巨人が2日のオリックス戦(東京ドーム)を3―2で制し、同カードとしては3年ぶりの勝利。投打でベテラン勢が奮闘し、僅差のゲームをものにした。

 待望の「初勝利」となった。ここまで未勝利と足踏みが続いていた則本が先発すると、粘り強いオリックス打線の猛攻をしのいで6回途中2失点とゲームメーク。右腕に白星をプレゼントしようと奮起したG打線は、0―1の2回にキャベッジの逆転2ラン、5回に1番・松本の適時二塁打で計3点を奪取。
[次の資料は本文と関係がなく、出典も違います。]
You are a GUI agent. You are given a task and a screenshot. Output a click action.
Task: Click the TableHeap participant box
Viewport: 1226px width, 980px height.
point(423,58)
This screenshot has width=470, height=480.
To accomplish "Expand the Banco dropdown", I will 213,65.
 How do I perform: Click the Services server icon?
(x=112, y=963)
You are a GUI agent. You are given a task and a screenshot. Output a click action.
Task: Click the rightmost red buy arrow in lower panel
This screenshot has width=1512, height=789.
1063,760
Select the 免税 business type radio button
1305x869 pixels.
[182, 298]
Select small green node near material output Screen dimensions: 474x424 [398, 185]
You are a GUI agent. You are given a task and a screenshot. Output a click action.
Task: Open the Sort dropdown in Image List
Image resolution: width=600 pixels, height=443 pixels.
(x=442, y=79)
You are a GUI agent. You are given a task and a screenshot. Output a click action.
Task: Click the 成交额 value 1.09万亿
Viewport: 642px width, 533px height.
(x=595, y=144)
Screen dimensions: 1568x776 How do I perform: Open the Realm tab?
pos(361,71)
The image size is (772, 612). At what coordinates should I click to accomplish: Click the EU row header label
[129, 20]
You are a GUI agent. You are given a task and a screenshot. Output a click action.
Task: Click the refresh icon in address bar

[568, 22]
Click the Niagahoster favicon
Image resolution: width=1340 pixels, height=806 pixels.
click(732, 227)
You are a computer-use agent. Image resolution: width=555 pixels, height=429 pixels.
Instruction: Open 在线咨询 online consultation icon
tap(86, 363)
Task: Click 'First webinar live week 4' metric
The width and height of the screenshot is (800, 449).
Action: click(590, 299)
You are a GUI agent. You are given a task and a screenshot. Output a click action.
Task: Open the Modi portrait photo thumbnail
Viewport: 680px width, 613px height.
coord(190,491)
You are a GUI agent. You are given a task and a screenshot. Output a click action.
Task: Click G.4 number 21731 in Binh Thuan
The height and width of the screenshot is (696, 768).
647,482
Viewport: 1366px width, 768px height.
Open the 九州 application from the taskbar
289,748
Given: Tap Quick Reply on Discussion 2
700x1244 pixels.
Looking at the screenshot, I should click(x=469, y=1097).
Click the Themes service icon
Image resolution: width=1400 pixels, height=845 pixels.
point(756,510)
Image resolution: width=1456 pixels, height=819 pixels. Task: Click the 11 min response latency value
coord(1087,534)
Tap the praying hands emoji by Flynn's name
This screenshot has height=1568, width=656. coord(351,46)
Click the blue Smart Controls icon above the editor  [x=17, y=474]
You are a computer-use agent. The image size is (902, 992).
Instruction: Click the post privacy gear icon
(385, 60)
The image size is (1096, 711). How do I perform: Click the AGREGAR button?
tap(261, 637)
救援陣も計4投手が無失点リレーでつなぎ、則本に移籍後初勝利をプレゼントした。

 橋上監督代行は「立ち上がりはだいぶ力んでいる感じはしましたけれども、波に乗って、彼本来の気迫といったものを今日は非常に感じました」と右腕を評価し、要所でのつながりを見せた打線についても「決して活発っていう感じではなかったですが、効果的に点が取れましたので。少ないながらも投手陣をなんとか助けることができたかなという感じがします」と脱帽した。

 指揮官が積極起用を図るベテラン勢の奮闘がチームを支えている。自身初の3番に座った好調・大城や松本はこの日も安打を放ち、5番で先発出場した大黒柱・坂本は好守を連発。投手陣では悲願の初勝利を挙げた則本をはじめ、この日の継投でも気を吐いた高梨、中川らが若手に負けじと結果を残している。

 チーム関係者は「ベテラン勢の活躍ぶりは開幕前の想定からしたらうれしい誤算」と評すと「若手選手に勢いがあるチームももちろんいいんだけど、ベテランが安定して活躍してくれると、若手たちにも精神的なゆとりが生まれる。当然、負けじと競争意欲も生まれるから、この相乗効果はチームにとってかなり大きいよ」と〝壮年軍団の逆襲〟を絶賛した。

 橋上監督代行が師事した故・野村克也監督はかつて数々のベテランを復活させ「野村再生工場」の異名を誇ったが、新指揮官はベテラン勢の勢いをこのまま追い風とすることはできるか。